» **Work instructions**
1. Translate this sentence from the article on the CDC's sickle cell data program into Spanish: "Over the coming year, the seven new institutions will develop and put in place methods of collecting key information about SCD, using the award money to help with preparation."
2. Continue the article on the CDC's sickle cell data program from its last sentence.

» **Page text**

The Centers for Disease Control and Prevention (CDC) will share an award total of nearly $1.2 million with institutions in seven U.S. states, allowing them to take part in a data gathering program on sickle cell disease and how it affects daily life.
The funding brings to nine the number of states in the CDC’s Sickle Cell Data Collection program. The new states join Georgia and California as CDC partners in efforts to gain population-based, comprehensive health information. The program is aimed at better understanding the needs of sickle cell disease (SCD) patients, and in developing therapies more suited to their needs and providing greater support.
“HHS is committed to normalizing the lives of people living with sickle cell within 10 years,” Brett Giroir, MD, assistant secretary for health at the Department of Health and Human Services, which includes the CDC, said in a news release. “Expanding the Sickle Cell Data Collection program is a critical first step toward reaching this goal.”
The program aims to pinpoint patient communities, provide a better understanding of the transition from pediatric to adult care, gain more insight into Hispanic and older patients, and show how often patients use healthcare services. It will collect data from various sources, including newborn screening records, administrative datasets, death records and medical charts.
Institutions now part of this program, and the state each covers, are:
- Georgia State University Foundation (Georgia)
- Public Health Institute (California)
- Duke University (North Carolina)
- Indiana Hemophilia and Thrombosis Center (Indiana)
- Minnesota Department of Health (Minnesota)
- Michigan Department of Health and Human Services (Michigan)
- Virginia Department of Health (Virginia)
- University of Tennessee Health Science Center (Tennessee)
- University of Alabama at Birmingham (Alabama)
Over the coming year, the seven new institutions will develop and put in place methods of collecting key information about SCD, using the award money to help with preparation.

» **Extracted material**
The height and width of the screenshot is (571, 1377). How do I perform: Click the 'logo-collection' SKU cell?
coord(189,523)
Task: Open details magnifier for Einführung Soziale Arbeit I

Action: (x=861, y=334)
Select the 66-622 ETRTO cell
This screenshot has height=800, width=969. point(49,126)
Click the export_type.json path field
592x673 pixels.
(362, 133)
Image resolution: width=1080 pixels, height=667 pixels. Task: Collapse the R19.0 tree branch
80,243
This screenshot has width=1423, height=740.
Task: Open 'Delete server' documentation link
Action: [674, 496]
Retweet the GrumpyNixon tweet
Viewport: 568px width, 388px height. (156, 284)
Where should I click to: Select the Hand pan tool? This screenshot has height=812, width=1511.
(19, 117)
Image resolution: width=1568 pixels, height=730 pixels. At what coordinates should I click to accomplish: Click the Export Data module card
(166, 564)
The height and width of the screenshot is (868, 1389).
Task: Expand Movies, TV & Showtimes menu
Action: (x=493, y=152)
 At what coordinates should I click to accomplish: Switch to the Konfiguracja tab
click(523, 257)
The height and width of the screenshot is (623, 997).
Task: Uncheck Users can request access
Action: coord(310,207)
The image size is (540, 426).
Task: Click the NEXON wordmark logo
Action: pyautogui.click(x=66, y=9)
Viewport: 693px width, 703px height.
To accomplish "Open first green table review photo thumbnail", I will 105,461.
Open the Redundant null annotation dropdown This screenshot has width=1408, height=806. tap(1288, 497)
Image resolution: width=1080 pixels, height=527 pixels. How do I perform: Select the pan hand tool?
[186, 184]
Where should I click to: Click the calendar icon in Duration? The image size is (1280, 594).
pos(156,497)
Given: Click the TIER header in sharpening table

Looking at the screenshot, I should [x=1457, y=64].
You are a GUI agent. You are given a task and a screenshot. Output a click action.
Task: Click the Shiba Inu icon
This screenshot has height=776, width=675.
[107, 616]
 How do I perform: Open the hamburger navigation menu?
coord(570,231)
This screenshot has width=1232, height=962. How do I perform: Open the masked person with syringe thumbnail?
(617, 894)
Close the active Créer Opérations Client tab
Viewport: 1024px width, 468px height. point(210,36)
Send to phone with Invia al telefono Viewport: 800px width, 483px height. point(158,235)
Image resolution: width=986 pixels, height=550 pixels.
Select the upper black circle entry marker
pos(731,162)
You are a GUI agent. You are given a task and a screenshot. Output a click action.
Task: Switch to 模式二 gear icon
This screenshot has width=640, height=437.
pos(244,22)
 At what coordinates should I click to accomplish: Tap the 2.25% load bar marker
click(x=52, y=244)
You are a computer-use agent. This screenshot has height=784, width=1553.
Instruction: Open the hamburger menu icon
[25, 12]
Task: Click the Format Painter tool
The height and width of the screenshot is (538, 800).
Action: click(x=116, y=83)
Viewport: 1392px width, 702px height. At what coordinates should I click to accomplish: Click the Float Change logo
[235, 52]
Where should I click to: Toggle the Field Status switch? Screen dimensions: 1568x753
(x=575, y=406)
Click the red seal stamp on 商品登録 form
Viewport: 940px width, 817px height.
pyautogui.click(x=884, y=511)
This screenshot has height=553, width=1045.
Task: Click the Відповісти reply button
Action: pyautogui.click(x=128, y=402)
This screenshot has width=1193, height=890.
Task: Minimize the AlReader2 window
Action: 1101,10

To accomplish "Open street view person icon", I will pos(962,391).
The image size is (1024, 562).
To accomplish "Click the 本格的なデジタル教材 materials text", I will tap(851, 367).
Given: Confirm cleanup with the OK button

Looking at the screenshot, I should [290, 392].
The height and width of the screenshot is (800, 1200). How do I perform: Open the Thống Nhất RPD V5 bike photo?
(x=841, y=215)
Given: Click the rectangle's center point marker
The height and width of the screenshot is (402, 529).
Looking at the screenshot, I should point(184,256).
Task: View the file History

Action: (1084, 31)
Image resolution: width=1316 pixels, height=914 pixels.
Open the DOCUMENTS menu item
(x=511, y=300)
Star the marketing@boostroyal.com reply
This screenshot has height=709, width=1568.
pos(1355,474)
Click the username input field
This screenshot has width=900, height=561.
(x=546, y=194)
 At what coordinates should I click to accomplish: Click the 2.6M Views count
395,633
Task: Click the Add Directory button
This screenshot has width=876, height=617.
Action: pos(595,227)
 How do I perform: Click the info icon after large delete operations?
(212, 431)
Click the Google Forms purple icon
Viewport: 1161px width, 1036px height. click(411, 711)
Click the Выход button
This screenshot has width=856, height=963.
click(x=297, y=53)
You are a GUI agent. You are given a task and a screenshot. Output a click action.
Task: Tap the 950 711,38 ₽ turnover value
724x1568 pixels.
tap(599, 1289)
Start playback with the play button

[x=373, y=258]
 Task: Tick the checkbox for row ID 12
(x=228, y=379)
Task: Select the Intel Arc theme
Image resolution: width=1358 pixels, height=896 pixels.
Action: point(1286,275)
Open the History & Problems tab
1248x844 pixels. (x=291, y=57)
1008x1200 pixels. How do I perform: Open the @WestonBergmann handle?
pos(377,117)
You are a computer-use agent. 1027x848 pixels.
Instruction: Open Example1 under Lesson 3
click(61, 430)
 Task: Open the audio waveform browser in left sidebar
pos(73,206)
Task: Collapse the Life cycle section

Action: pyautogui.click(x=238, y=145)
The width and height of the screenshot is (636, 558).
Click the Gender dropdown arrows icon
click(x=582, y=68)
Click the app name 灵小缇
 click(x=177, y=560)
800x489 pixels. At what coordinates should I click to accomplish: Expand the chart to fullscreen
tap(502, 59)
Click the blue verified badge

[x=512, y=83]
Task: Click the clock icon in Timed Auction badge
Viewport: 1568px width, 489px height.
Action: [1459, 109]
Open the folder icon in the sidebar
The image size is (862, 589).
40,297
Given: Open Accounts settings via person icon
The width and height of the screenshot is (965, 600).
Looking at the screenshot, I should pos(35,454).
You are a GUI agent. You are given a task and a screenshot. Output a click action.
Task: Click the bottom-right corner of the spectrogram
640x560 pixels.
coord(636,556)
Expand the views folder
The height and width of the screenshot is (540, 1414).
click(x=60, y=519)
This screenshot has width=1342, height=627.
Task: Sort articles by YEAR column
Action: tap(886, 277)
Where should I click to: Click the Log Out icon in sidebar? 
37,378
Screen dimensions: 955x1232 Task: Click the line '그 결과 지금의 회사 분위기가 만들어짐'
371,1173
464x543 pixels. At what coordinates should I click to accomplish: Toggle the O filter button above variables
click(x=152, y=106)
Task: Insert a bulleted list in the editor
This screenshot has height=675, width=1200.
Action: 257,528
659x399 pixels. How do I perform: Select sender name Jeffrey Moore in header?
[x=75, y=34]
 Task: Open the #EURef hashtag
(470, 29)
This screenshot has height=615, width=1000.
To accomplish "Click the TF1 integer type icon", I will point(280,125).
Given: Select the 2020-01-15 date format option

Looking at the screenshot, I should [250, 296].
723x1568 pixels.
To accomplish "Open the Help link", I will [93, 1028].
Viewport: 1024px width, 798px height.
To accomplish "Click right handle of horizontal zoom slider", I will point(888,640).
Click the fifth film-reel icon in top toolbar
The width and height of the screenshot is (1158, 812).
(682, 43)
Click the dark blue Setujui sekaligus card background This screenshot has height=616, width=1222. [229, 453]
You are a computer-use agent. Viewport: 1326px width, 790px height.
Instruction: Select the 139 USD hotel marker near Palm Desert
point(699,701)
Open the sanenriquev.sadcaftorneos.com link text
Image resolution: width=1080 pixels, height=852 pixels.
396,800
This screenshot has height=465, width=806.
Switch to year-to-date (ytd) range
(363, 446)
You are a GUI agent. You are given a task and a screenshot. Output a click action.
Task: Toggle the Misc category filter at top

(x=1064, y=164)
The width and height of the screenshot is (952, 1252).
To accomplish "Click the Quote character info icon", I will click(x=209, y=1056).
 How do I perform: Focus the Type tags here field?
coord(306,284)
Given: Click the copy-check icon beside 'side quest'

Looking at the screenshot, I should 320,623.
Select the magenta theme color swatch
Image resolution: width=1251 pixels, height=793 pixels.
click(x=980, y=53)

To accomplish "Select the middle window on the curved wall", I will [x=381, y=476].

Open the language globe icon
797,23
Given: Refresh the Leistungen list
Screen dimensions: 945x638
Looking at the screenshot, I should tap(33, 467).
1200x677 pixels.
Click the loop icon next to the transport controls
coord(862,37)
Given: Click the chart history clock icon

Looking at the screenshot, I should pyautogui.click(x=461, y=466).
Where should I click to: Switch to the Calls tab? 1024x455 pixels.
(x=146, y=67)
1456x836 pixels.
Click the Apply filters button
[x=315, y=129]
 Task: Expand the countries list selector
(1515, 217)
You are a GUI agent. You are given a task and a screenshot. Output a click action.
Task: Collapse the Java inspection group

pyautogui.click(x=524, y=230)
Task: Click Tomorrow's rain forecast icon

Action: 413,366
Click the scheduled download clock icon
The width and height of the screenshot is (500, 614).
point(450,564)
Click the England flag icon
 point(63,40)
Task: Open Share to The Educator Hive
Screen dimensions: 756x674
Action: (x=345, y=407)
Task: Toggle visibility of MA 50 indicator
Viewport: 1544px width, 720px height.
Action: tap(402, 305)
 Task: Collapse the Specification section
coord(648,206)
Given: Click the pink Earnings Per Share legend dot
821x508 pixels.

» **Answer section**
1. Durante el próximo año, las siete nuevas instituciones desarrollarán y pondrán en marcha métodos para recopilar información clave sobre la enfermedad de células falciformes, y utilizarán el dinero de la subvención para ayudar con la preparación.

2.
“Data is vital to informing new treatments and clinical care that will improve the lives of people affected by sickle cell disease,” said Robert R. Redfield, MD, CDC director. “This new funding expands CDC’s partner network across the country, which will accelerate efforts to ensure sickle cell patients live longer and healthier lives.”
The Sickle Cell Disease and Other Heritable Blood Disorders Research, Surveillance, Prevention, and Treatment Act, signed into law last year, provides for a national surveillance and prevention effort. It authorizes awards aimed at gathering and storing information on SCD health outcomes, and setting in motion public health activities that include educating and training healthcare professionals at community and other levels.
It also provides support to labs that test for SCD, and for the prevention and treatment of sickle cell disease complications.
Sickle cell, an inherited disease, affects red blood cells due to mutations in the hemoglobin gene. The hemoglobin protein this gene works to produce transports oxygen throughout the body. Its altered form is known as hemoglobin S, or sickle hemoglobin, because it causes normally oval-shaped red blood cells to assume a sickle shape and to stick together, blocking blood vessels. Disease symptoms range from mild to severe, and include anemia, pain, vision problems, swelling, and slow growth.
According to the American Society of Hematology, between 70,000 and 100,000 U.S. residents have sickle cell disease.